Barbara Pierce Bush, the former first lady whose cloud of white hair and strands of fake pearls became her signature, died at her Houston home Tuesday after a long struggle with congestive heart failure and pulmonary disease. The down-to-earth matriarch, who could trace her ancestry to the Mayflower and saw both her husband and son win the White House, was 92.

“I am still old and still in love with the man I married 72 years ago,” the former first lady wrote in a note published this month in Smith College’s alumnae magazine, still showing her characteristic humor. “I have had great medical care and more operations than you would believe. I’m not sure God will recognize me; I have so many new body parts!”
Her death was announced by Jim McGrath, spokesman for former president George H.W. Bush.

A memorial service is expected to be held at St. Martin’s Episcopal Church, a few blocks from the home she and George H.W. Bush built after he was defeated for re-election in 1992. Then a processional is planned to carry her body to the George Bush Presidential Library Center in College Station, on the campus of Texas A&M, where she will be laid to rest near the grave of a daughter, Robin.

Her husband, the nation’s 41st president, is now 93 years old and struggling with a Parkinson’s-like disease that has confined him to a wheelchair and made it difficult for him to speak. Son Jeb Bush, the former governor of Florida, is slated to deliver his mother’s eulogy.

Barbara Bush flinched at quips that she looked more like Bush’s mother than his wife. And she had to deal with rumors of her husband’s infidelity, which he denied. Soon after becoming first lady, she was diagnosed with Graves’ disease. The thyroid disorder gave her double vision and led to painful complications that she shielded from public view but that plagued her for the rest of her life.

She was an avid needle-pointer — a hobby she picked up to survive endless political meetings when her husband was running for Harris County chairman — and an inveterate reader. For decades, from the time her husband became vice president, she made her cause battling adult literacy. The Barbara Bush Foundation for Family Literacy, founded in 1989, stands as part of her legacy.
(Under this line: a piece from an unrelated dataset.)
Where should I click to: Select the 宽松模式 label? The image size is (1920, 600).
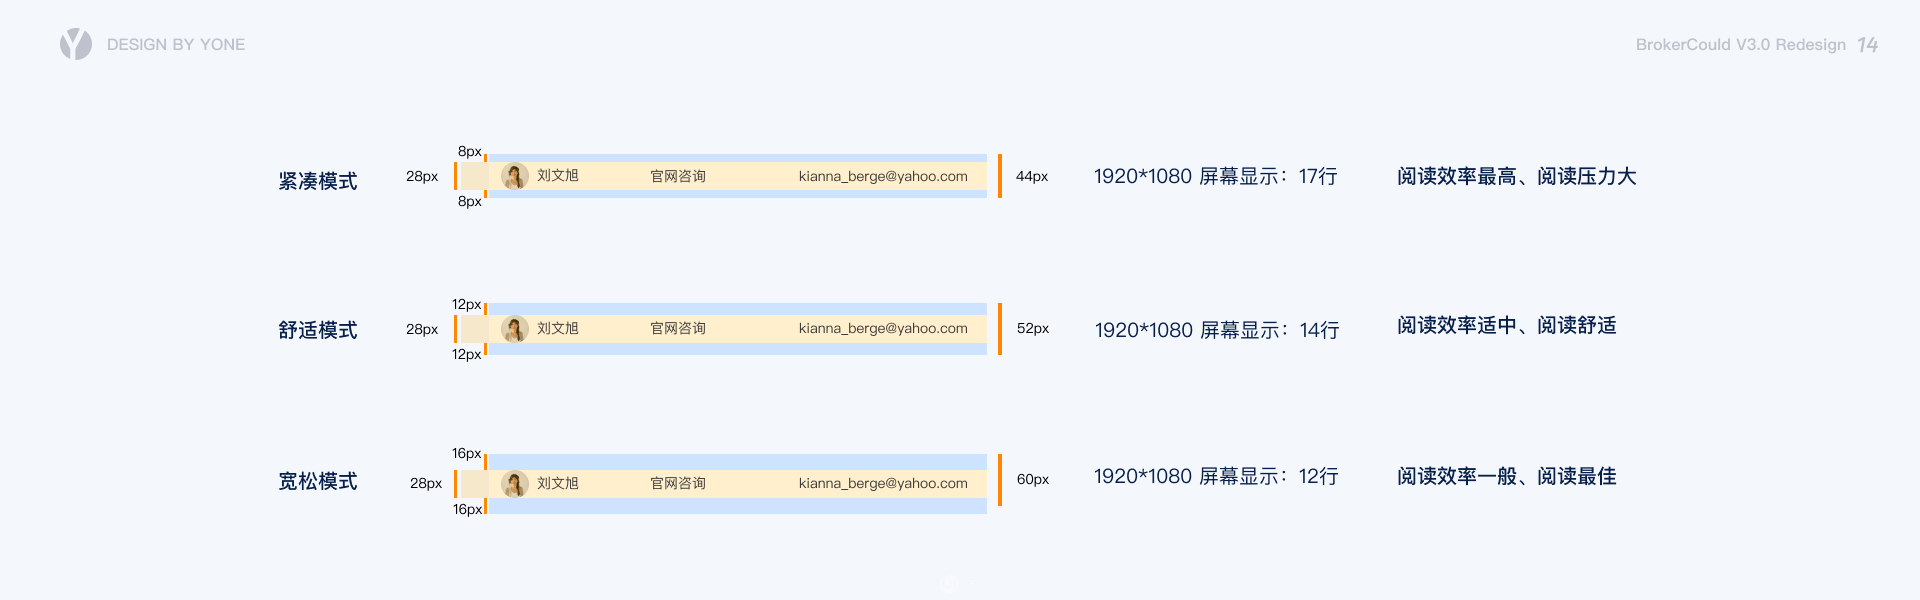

She is survived by 17 grandchildren, several of them involved in public service, and seven great-grandchildren. Her grandchildren include George P. Bush, now running for re-election as Texas land commissioner; Lauren Bush, a former model who founded a global food program called the FEED Project; and Pierce Bush, CEO of Big Brothers Big Sisters Lone Star. Her namesake, Barbara Pierce Bush, is co-founder and president of the non-profit Global Health Corps.